Hong Kong stocks jumped, with the Hang Seng Index gaining the most in two years, as companies reported improved earnings and rising U.S. retail sales boosted confidence demand is growing in the world’s largest economy.
PICC Property & Casualty Co., China’s biggest non-life insurer by market value, surged 10 percent and China Resources Cement Holdings Ltd. (1313), a maker of the building material, gained 8.6 percent after both reported first-half profit rose. Li & Fung Ltd. (494), a supplier of toys and clothes to retailers including Wal-Mart Stores Inc., increased 7.6 percent.
The Hang Seng Index gained 3.3 percent to 20,260.10, its biggest gain since July 2009. Almost 10 stocks rose for each that fell on the 46-member gauge. The Hang Seng China Enterprises Index of Chinese companies listed in Hong Kong advanced 4.7 percent to 10,944.17.
“Data from the U.S. economy was surprisingly stronger last week, supporting investor sentiment,” said Alex Wong, asset- management director at Ample Capital Ltd. in Hong Kong. “The market moved too fast last week. After the weekend, investors are calming down and rethinking about what is happening. But sentiment remains cautious and people are reluctant to chase the rally.”
PICC surged 10 percent to HK$13.40 after saying its first- half profit almost doubled from a year earlier, while China Resources Cement gained 8.6 percent to HK$7.17 after reporting its net income for the first six months surged to HK$2.05 billion ($263 million) from HK$607.2 million a year earlier.
China Hongqiao Group Ltd., an aluminum products maker, soared 5.8 percent to HK$6.40, and Chongqing Rural Commercial Bank (3618) Co., a mainland financial-services provider, advanced 7.5 percent to HK$3.88 after also saying first-half profit increased.
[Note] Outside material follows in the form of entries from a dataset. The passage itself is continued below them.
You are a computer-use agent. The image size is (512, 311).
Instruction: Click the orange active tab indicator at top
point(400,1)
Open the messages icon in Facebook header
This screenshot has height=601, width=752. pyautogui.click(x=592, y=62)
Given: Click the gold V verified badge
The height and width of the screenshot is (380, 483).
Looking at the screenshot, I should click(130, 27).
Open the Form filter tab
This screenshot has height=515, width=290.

Of the 48 companies on the Hang Seng Composite Index that announced semi-annual profit this month, about 79 percent reported positive growth.
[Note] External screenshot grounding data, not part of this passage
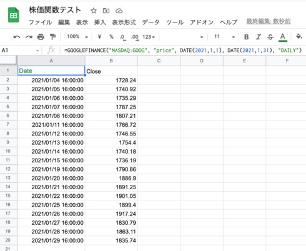306x251 pixels.
Task: Toggle italic formatting
Action: [259, 37]
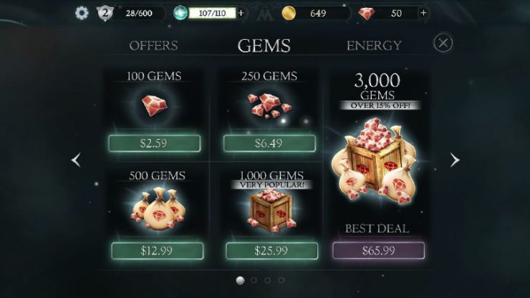Tap the gold coin icon

(x=289, y=13)
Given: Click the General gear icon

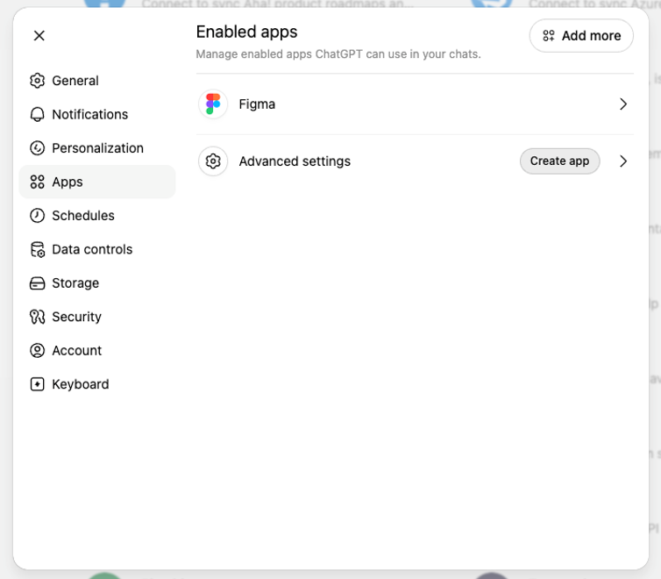Looking at the screenshot, I should coord(37,81).
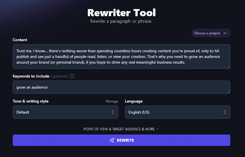
Task: Open the Manage link for tone styles
Action: click(112, 101)
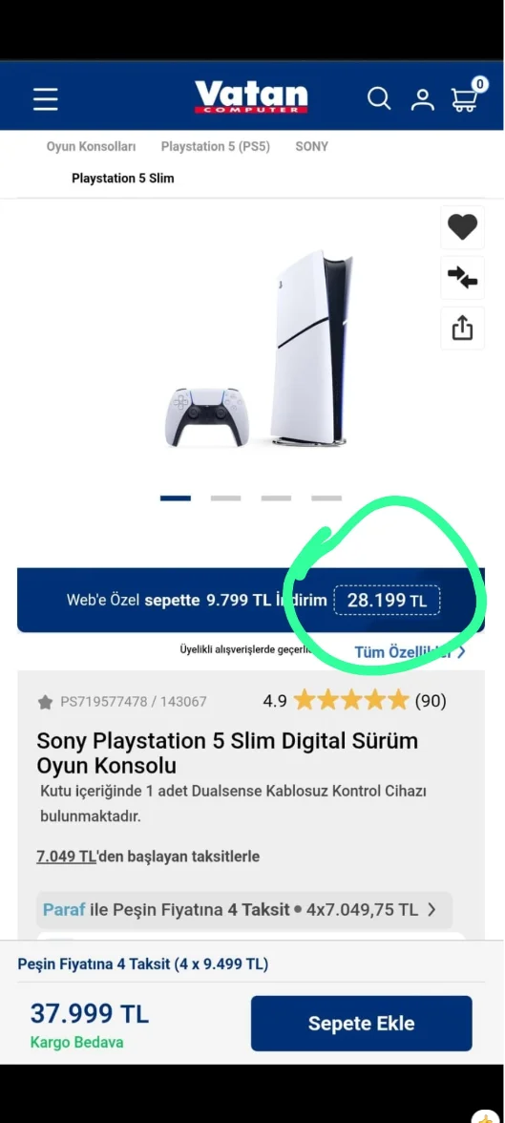This screenshot has width=505, height=1123.
Task: Click the compare products arrows icon
Action: [463, 278]
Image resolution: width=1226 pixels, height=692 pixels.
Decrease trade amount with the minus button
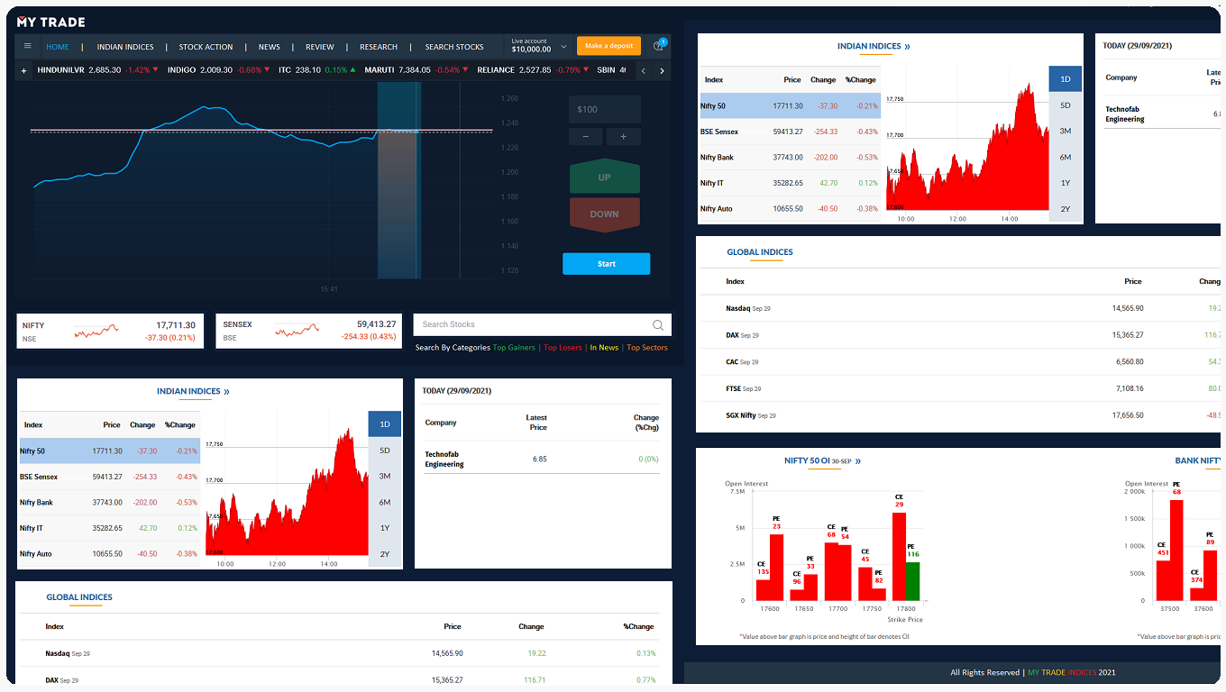pyautogui.click(x=586, y=137)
Futures on the Standard & Poor’s 500 Index rose 0.6 percent today. In New York, the index gained 0.5 percent on Aug. 12 after the Commerce Department reported July retail sales rose 0.5 percent, the largest increase in four months.
The Hang Seng Index (HSI) tumbled 6.3 percent last week after Standard & Poor’s cut the U.S. government’s credit rating one level to AA+. Stocks also declined as China reported its inflation accelerated in July and industrial output rose less than estimated, and as Europe’s debt crisis showed signs of worsening, raising concern the global economy will slow. Shares on the index traded at 10.8 times forecast earnings, compared with 11.9 times for the S&P 500.
Among stocks that fell today, Ajisen (China) Holdings Ltd., a restaurant chain being investigated by the government for how it discloses the nutritional content of its soup, tumbled 7.2 percent to HK$9.74 after resuming trading following its suspension on Aug. 6. China Daily reported last month the company used powders and instant seasoning for its noodle soup, not pig bones as claimed.
Futures on the Hang Seng Index increased 3.2 percent to 20,164. The HSI Volatility Index slumped 15 percent to 32.42, indicating options traders expect a swing of 9.3 percent in the Hang Seng Index in the next 30 days.